Eine interessante Veranstaltung, ein interessantes Thema, über das sich sicher viel nachdenken und damit die Weihnachten, egal ,ob geimpft oder ungeimpft gemütlich werden, viel lesen läßt und nein, ich glaube, nicht, lieber Ilija Trojanow, daß die Vierzig-, Fünfzig oder vielleicht sogar Hunderttausend, die da am Samstag auf die Straße gingen, für die „Freiheit krank zu werden“ demonstrierten, sondern wahrscheinlich dafür, daß ihre Menschenrechte gewahrt werden, obwohl ich nicht dabei war, sondern mir den Stream genauso, wie den aus dem „Odeon“ angesehen habe.

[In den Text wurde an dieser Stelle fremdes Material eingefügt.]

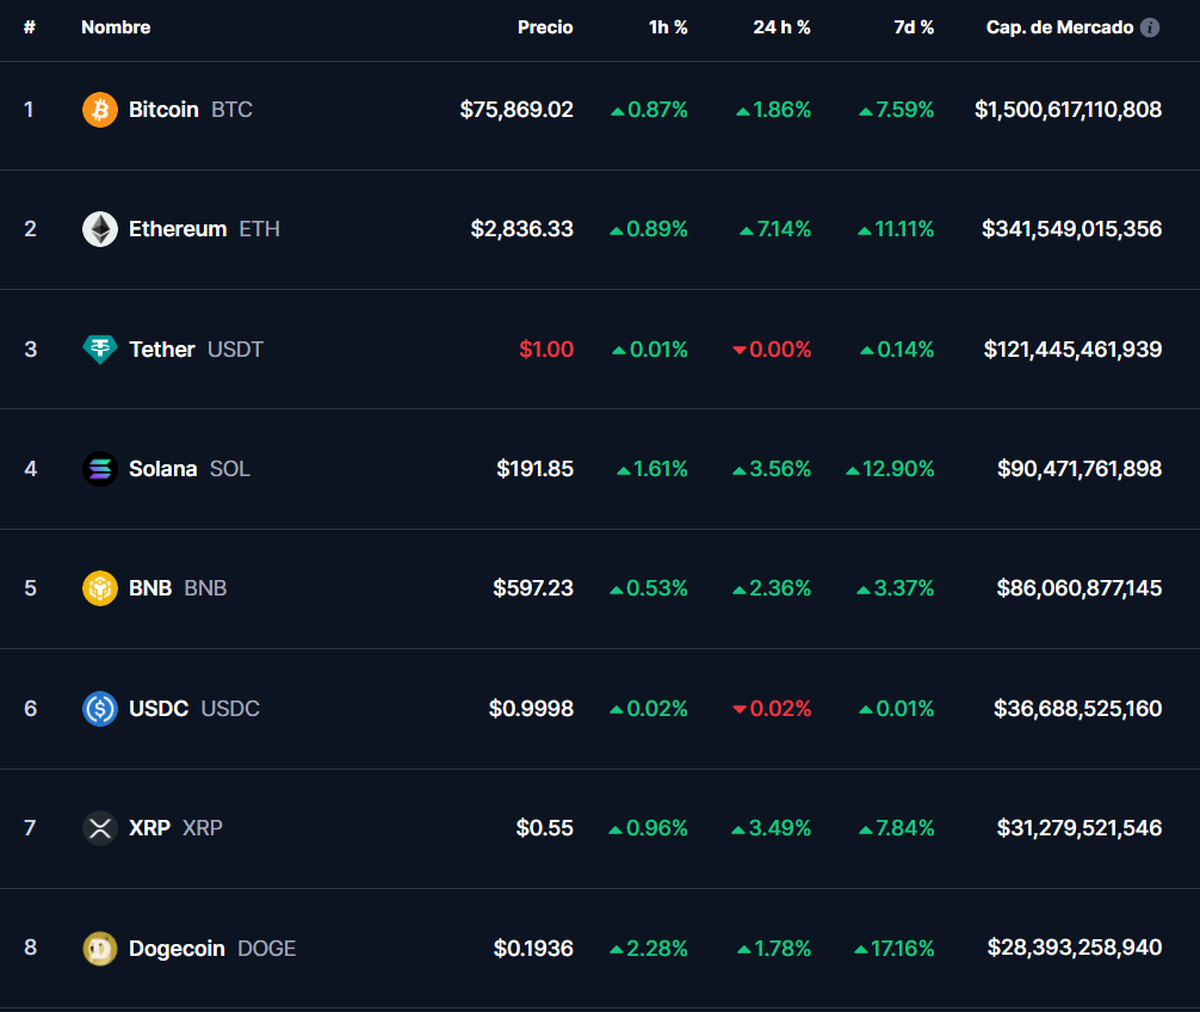Sort table by 24 h % column
The height and width of the screenshot is (1012, 1200).
pyautogui.click(x=781, y=28)
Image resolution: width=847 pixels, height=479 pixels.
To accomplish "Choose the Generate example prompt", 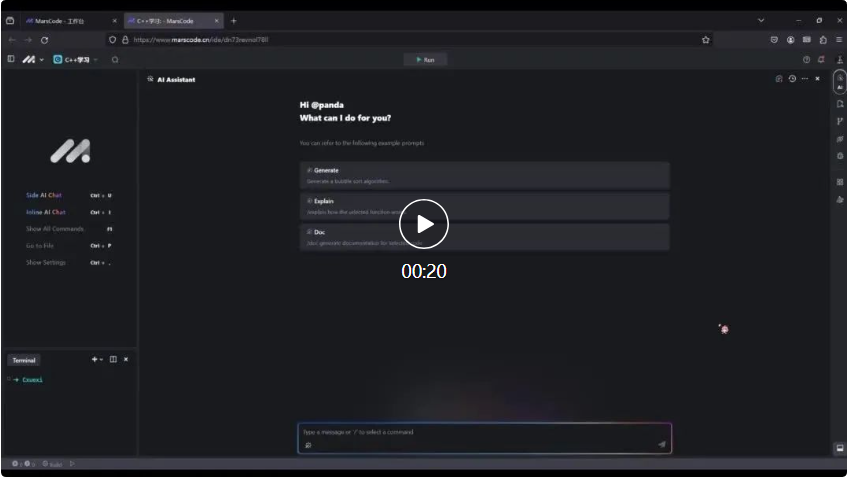I will click(x=484, y=175).
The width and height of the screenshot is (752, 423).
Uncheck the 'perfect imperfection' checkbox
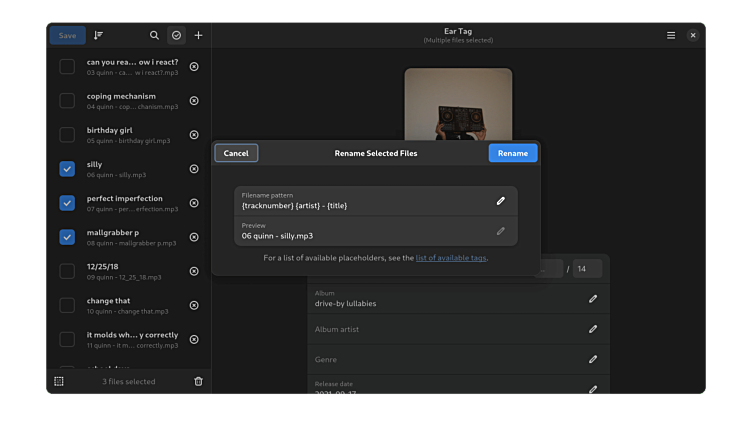[67, 203]
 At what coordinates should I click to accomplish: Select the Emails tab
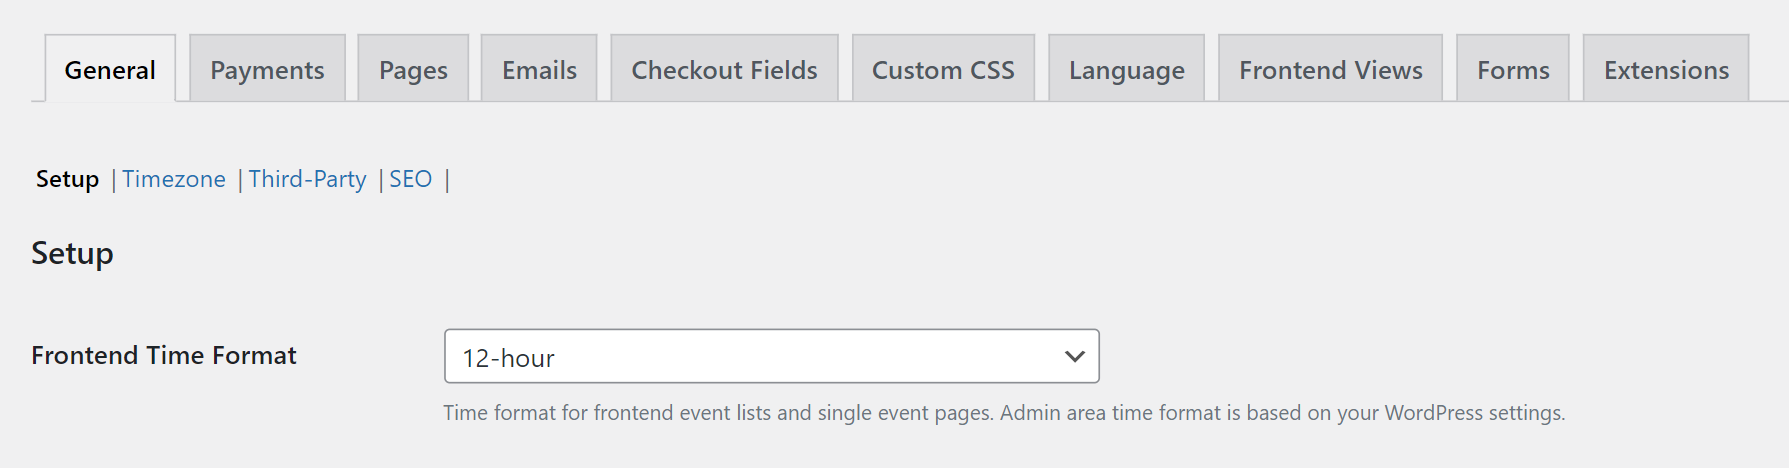tap(539, 70)
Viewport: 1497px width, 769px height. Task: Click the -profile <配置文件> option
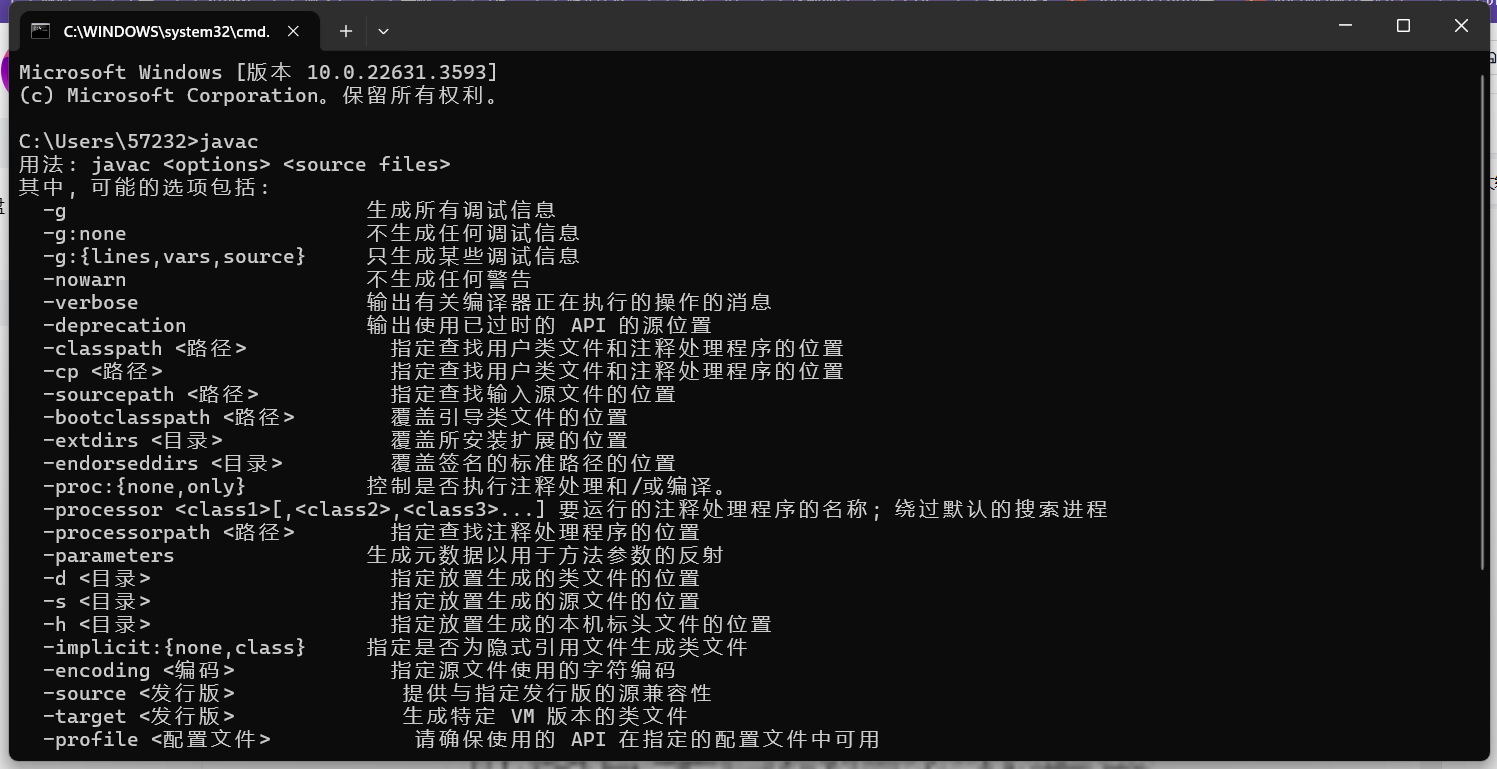[157, 739]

Ich werde mich wahrscheinlich nicht impfen, lassen, hoffe aber trotzdem, das nächste Jahr wieder live dabei sein zu können, obwohl man über den Stream natürlich auch viel mitbekommt und krank werden kann man dabei auch nicht, zumindestens was Corona betrifft und außerdem würde ich mir, das wird wahrscheinlich illusion bleiben, für das nächste Jahr eine Aufarbeitung des Corona-Themas wünschen und kann da gleich anmerken, ich habe auch einige Bücher, die sich dafür gebrauchen lasen, vor allem aber meine Blogartikel, drei schon veröffentlichte Bücher, zwei noch zu erscheinende und an dem sechsten, das ich derzeit schreiben möchte, komme ich angesichts der sich derzeit überstürzenden Ereignisse nicht wirklich weiter, habe inzwischen 4386 Worte, aber beim „Nano“ schreibe ich ja nicht wirklich mit. Velleicht gelingt es mir aber trotzdem noch die Situation und sie sich auf beiden Seiten anfühlen kann, in Worte zu fassen.